Природное право литовского монарха, признаваемое de facto еще в языческие времена, научно в международном масштабе защищено Павлом Владимири в первой четверти XV в. (поскольку великий князь является христианским владыкой, несомненны первоначальные источники его прав). В генеалогических (первой половины XVI в.) схемах польских королей монаршая легитимация Ягеллонов велась непосредственно от Ольгерда. Легитимация великого князя Литовского ничем не отличалась от других суверенных монархов Европы. Внутри страны великий князь уже не был единственным институтом воплощения государственности, однако в иерархии занимал главенствующее место.
з. Взаимоотношения Литовского
государства и династии Ягеллонов
Став королем Польши на условиях Кревского договора, Ягайло втянул Литву в персональную унию с Польшей и пренебрег суверенитетом своей страны. Это пренебрежение стоило ему литовского трона, однако политические обстоятельства не позволяли прервать связи с его династией. Они сохранились в форме сюзеренных взаимоотношений великого князя Литовского с польским сеньором, что было подтверждено Островским, Вильнюсско-Радомским, Городельским и Гродненским договорами. Литва эти связи в одностороннем порядке разорвала в 1429–1432 г., /441/а окончательно – в 1440 г. Однако в том же 1440 г. младший сын Ягайло стал великим князем Литовским, и тем самым польская ветвь Гедиминовичей утвердилась на литовском престоле. Возникновение институтов сословного представительства переместило вотчинное наследование от личности к династии, но таким образом окончательно подтвердило исключительные права династии Ягеллонов в ущерб другим Гедиминовичам. Ягеллоны вернулись в Литву, когда та стремилась к компромиссу с Польшей. В то же время политические устремления Польши заставляли ее избирать королями представителей той же династии, хотя шляхта отвоевала право свободного избрания правителя. Литовский престол стал для Ягеллонов гарантией получения польской короны.

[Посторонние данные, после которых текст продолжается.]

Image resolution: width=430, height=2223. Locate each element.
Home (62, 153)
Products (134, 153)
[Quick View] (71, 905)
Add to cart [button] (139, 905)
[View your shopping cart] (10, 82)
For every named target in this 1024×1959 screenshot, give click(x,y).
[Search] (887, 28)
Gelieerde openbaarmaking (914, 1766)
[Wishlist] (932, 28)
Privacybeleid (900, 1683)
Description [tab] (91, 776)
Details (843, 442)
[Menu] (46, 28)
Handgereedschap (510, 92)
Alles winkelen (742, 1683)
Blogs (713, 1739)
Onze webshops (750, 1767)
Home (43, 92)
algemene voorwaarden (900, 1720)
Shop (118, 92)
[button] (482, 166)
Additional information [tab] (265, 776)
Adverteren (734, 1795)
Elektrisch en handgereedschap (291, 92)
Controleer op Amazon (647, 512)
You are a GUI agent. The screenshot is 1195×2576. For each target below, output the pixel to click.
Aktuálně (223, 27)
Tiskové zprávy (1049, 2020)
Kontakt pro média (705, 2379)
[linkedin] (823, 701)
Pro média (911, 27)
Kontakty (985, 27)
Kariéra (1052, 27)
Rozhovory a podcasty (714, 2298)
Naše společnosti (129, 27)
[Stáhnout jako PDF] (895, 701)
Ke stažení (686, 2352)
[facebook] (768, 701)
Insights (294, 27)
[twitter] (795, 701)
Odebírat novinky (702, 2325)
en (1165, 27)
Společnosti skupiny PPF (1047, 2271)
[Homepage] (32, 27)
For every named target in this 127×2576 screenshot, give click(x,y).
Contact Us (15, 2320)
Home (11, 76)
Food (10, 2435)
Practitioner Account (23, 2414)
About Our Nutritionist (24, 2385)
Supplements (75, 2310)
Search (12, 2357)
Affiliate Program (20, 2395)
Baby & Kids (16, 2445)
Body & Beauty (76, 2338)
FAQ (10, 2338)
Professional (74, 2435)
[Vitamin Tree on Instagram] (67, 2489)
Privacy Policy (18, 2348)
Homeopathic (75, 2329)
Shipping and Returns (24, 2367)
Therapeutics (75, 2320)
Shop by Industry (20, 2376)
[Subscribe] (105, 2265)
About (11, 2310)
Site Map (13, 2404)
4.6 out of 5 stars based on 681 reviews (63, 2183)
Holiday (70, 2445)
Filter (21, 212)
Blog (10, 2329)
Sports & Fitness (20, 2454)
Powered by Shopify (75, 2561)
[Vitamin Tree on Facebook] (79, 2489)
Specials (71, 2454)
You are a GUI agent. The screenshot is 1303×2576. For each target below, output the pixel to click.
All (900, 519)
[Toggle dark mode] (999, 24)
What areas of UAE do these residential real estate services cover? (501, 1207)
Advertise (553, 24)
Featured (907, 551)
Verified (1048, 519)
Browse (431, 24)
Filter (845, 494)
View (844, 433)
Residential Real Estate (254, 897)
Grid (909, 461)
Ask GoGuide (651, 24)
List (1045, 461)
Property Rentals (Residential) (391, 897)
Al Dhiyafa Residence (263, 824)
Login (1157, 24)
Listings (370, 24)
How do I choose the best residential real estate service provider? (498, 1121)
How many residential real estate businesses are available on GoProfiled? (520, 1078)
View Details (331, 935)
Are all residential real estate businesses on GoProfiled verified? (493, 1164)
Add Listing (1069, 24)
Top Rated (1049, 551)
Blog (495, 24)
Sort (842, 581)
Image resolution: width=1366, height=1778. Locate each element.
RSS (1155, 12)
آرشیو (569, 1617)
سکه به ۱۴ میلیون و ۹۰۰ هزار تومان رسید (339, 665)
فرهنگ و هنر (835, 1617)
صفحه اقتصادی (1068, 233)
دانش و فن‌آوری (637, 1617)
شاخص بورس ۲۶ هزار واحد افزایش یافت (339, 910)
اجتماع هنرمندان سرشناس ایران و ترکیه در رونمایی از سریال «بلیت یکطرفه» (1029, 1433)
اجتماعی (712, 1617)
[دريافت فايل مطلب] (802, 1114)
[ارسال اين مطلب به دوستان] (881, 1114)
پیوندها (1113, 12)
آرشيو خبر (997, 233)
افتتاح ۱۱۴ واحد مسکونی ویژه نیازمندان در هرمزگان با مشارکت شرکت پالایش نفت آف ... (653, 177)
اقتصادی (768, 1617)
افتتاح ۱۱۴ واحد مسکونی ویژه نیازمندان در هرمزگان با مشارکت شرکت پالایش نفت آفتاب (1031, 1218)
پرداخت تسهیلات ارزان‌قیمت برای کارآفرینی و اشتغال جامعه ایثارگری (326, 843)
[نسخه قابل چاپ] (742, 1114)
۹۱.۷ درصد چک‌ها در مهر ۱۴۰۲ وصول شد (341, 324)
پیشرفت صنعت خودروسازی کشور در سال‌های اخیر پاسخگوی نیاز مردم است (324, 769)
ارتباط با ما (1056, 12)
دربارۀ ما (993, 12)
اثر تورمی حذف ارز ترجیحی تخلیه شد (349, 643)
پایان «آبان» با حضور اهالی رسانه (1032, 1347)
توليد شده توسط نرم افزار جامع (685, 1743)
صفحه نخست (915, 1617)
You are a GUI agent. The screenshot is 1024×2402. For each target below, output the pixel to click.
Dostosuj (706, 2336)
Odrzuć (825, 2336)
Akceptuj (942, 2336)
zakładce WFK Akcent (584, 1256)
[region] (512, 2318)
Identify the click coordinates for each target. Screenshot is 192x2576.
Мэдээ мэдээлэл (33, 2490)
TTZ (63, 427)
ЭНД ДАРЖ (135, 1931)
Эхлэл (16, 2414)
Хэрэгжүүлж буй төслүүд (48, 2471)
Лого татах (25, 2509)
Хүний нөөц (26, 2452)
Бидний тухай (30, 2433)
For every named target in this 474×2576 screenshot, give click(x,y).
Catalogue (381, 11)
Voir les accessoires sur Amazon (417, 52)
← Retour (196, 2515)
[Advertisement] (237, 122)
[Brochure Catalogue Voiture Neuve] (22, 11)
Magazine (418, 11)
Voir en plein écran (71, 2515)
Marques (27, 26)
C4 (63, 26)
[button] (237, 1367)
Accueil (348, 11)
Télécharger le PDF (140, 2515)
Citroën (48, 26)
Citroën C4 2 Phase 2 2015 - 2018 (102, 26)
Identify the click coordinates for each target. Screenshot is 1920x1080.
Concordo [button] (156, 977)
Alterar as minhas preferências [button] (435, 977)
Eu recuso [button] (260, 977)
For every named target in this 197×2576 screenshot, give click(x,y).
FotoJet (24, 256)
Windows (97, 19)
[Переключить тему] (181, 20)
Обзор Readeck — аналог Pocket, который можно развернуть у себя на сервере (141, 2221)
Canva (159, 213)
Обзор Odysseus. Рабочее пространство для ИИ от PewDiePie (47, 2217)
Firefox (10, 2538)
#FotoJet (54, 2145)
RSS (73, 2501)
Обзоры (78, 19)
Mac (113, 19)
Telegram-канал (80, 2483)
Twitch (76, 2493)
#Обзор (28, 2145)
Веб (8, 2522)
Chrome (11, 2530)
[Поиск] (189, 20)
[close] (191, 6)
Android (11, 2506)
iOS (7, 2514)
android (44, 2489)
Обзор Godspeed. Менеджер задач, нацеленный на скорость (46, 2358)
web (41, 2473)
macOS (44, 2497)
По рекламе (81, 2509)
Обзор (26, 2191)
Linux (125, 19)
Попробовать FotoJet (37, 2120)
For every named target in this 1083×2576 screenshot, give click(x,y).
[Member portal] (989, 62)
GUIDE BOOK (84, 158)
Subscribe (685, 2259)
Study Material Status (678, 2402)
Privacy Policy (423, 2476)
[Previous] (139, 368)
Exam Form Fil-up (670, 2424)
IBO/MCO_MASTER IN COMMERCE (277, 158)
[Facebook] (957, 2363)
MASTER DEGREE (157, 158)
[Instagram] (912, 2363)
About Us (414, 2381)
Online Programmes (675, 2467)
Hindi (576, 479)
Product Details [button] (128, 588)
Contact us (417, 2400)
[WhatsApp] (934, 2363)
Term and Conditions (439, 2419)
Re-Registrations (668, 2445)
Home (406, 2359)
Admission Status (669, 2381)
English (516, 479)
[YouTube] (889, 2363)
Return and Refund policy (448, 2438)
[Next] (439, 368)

Высшей целью каждого Ягеллона был польский трон, но рассчитывать на него он мог, лишь будучи литовским государем (исключение – Иоанн-Альберт в 1492–1501 г.). Великое княжество Литовское получило роль главного столпа династии. С точки зрения обретаемого менталитета, каждый Ягеллон, воспитывавшийся и пребывавший преимущественно в Польше (где культура была выше, а европейские связи шире) становился поляком. Литва ему была нужна, но в ней не существовало польских удобств, и ее дела выглядели как тягостная повинность. Однако эта страна была не только ступенью к польскому трону – она предоставляла большую политическую и экономическую мощь для достижения главной цели. Поэтому Ягеллоны были заинтересованы в литовской государственности и в ее противостоянии аннексионистским потугам Польши. Такая позиция выявилась в ту пору, когда королем стал Казимир I, и она (если не принимать в расчет колебаний Александра II) не менялась до шестидесятых годов XVI в. Признавая в Литве ее неограниченный суверенитет, в Польше по этому вопросу Ягеллоны выражались неопределенно, чем фактически поддерживали Литву. Это вынуждало польскую знать и шляхту вновь избирать королем очередного Ягеллона. Потому персональная уния Литвы и Польши стала во- /442/зобновляемым фактором, а именно это и удовлетворяло династические стремления Ягеллонов.
Однако взгляд Ягеллонов на династические связи Литвы и Польши не был однозначным, поскольку вершиной их династических чаяний был польский престол. В тех случаях, когда действия литовской знати провоцировали династические комбинации Гедиминовичей (Витовта Великого, Сигизмунда I) или Ягеллонов (Александра II), располагавшийся на польском троне Ягеллон всегда прибегал к декларациям от имени верховного князя Литовского, а то и напоминал о сюзеренитете Польши. В этих случаях он вторил польским политикам, ибо Литва переставала быть истоком /443/его собственной власти. Такое положение мешало литовским политикам разорвать персональную унию с Польшей, потому как лишь Ягеллон, правящий в обеих странах, был заинтересован считаться с суверенитетом Литвы. Компромисс был найден только в последние годы правления Сигизмунда II (1544–1548), когда удалось фактически отделить прерогативы верховного князя Литовского от суверенных претензий Польши: прибывший в Вильнюс юный Сигизмунд-Август осуществлял ограниченные, но вполне определенные правящие функции, одновременно представляя своего отца как реального монарха Литвы, а не как польского сюзерена.